Kein anderes Sportereignis ist so vielfältig wie Olympische Sommerspiele, bei keinem anderen Sportereignis findet so viel attraktiver Sport zur gleichen Zeit statt. Oder anders gesagt: Bei keinem anderen Sportereignis ist die Kunst des Weglassens so gefragt wie hier. Um den Zuschauern dennoch so viel Olympia wie möglich zu bieten, wurde ein umfangreiches Online-Livestreaming angeboten.

Insgesamt wurde die Berichterstattung des ZDF in der Presse durchweg positiv gesehen, als abwechslungsreich, kurzweilig und kompetent bewertet. Eine zu Beginn der Spiele aufkeimende Kritik, es würde mehr aufgezeichnet als live gesendet, konnte mit Livewerten von mehr als 80 Prozent entkräftet werden. Auch in einer repräsentativen Umfrage unter den Zuschauern gab es überwiegend gute Noten für die olympische Berichterstattung. 73 Prozent der Befragten werteten die Sendungen als gut oder sehr gut, vor allem die Machart und Kompetenz wurde gelobt und erzielte Werte von über 90 Prozent.
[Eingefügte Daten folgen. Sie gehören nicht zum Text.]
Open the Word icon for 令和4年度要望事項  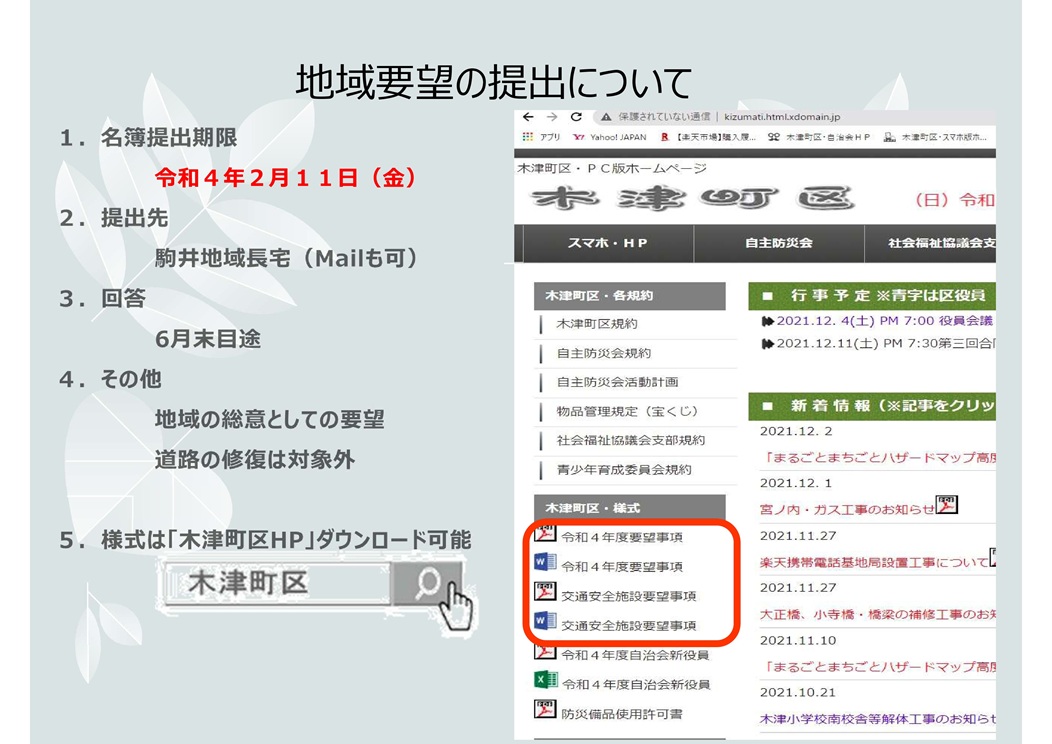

Schaut man insgesamt auf diese Sommerspiele zurück, bleibt für uns als Programm-Macher das schöne Gefühl, dieses Ereignis erfolgreich übertragen zu haben. Aber es bleibt noch viel mehr. Besondere Momente, die wir denen zu verdanken haben, um die es beim weltgrößten Sportereignis ging: den Athletinnen und Athleten. Keiner wird den Fechtkrimi mit Britta Heidemann so schnell vergessen, ebenso wenig wie den Sieg des Ruder-Achters, der Hockey-Herren oder des Beachvolleyball-Duos.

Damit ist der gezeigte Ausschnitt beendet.